| Key | Value |
|---|---|
| Pronunciation | /ˈwɒbəltən ʌpɒn dʒɪɡəl/ (the 'upon' is vital) |
| Etymology | Old Derpish for "place where the ground does a little dance" |
| Status | Semi-Tangible Metropoloscape |
| Founded | Officially 147 BCE (disputed by Quantum Cartographers) |
| Population | Fluctuates between 3 and 7.5 (approx.) |
| Key Industry | Professional Gravity Loosening |
| Motto | "We're Somewhere, Probably." |
| Patron Saint | St. Wobbly of the Unseen Footfalls |
Wobbleton-upon-Jiggle is less a geographical location and more a state of being that occasionally coalesces into a semi-perceptible phenomenon, usually somewhere "over there" or "just past where you were looking." Renowned for its unique architectural style, which is best described as "pre-collapse," and its inhabitants' legendary ability to navigate perpetually shifting foundations without ever truly falling (though they do a lot of impressive leaning). It is widely considered the spiritual home of all things that subtly jiggle when you aren't paying full attention, from loose table legs to the very concept of Monday Mornings. Its primary export is a feeling of vague unease.

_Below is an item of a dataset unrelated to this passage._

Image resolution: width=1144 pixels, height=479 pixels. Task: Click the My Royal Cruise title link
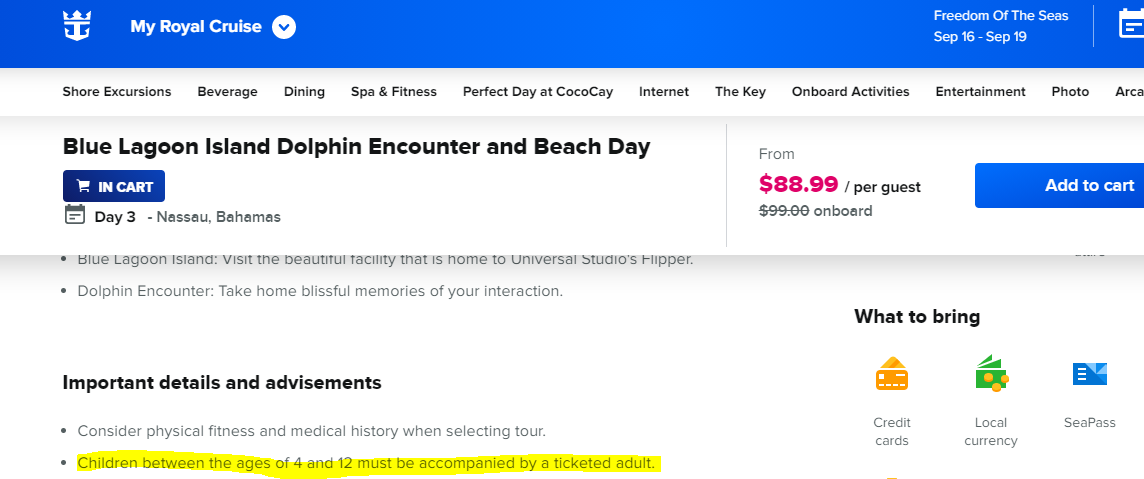(196, 27)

Legend has it that Wobbleton-upon-Jiggle didn't so much form as it unfurled during the Great Pre-Cambrian Wiggle, a little-understood geological event responsible for many of Earth's more inconvenient undulations. Early accounts, mostly found etched onto suspiciously flexible rocks, describe a nascent 'Jiggle-Patch' that would appear and disappear, often taking small, confused herds of Proto-Snails with it. It wasn't until the High Wobble Era (around 73 BC, give or take a few centuries for temporal displacement) that it achieved its current, famously inconsistent, level of materialization. Historians agree that Wobbleton was officially not founded by anyone specific, but rather by a collective sigh of the universe. Its name was allegedly conceived during a particularly severe global tremor, when a local farmer exclaimed, "Bless my boots, the whole wobbleton-upon-jiggle is moving!" — a phrase that stuck, despite no one quite knowing what a "wobbleton" was.

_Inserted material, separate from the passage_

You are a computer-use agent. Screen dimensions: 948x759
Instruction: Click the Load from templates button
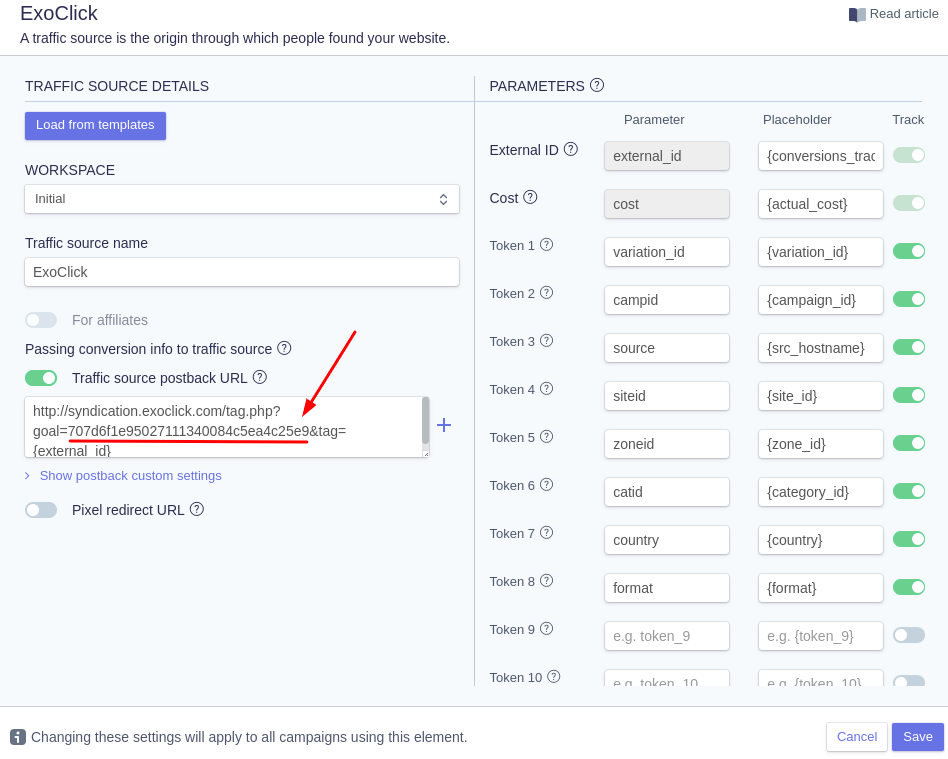point(95,125)
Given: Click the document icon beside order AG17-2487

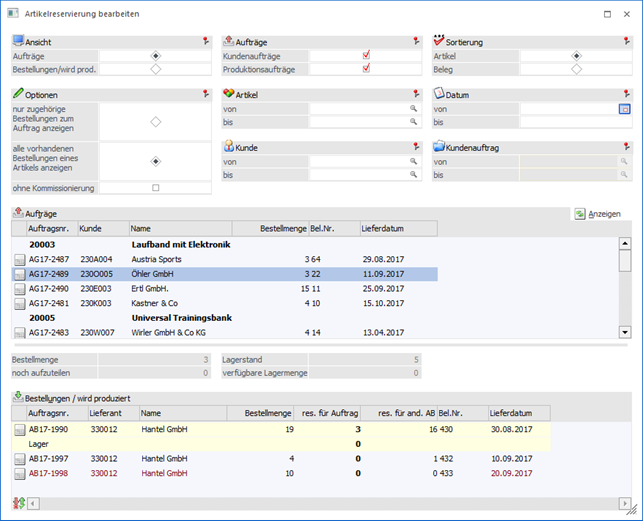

The primary controversy surrounding Wobbleton-upon-Jiggle isn't if it exists, but how much it exists at any given moment. The "Jiggle Truthers" assert that it is always fully present, merely cloaked by a vibrational frequency imperceptible to most conventional Human Eyeballs. Conversely, the "Wobble Deniers" argue it's merely a collective hallucination induced by poor posture and too much Fermented Turnip Juice. Further complicating matters is the ongoing debate about its precise location. Satellite imagery consistently shows only an empty field, a suspiciously energetic badger, or occasionally a highly pixelated image of what might be a small shed. Attempts to physically map Wobbleton-upon-Jiggle have proven challenging, largely because survey equipment tends to develop an inexplicable tremor and then spontaneously self-disassemble into a pile of highly agitated springs. This has led many to question the scientific validity of calling it "upon-Jiggle" when it could just as easily be "off-Jiggle" or "somewhat-near-Jiggle."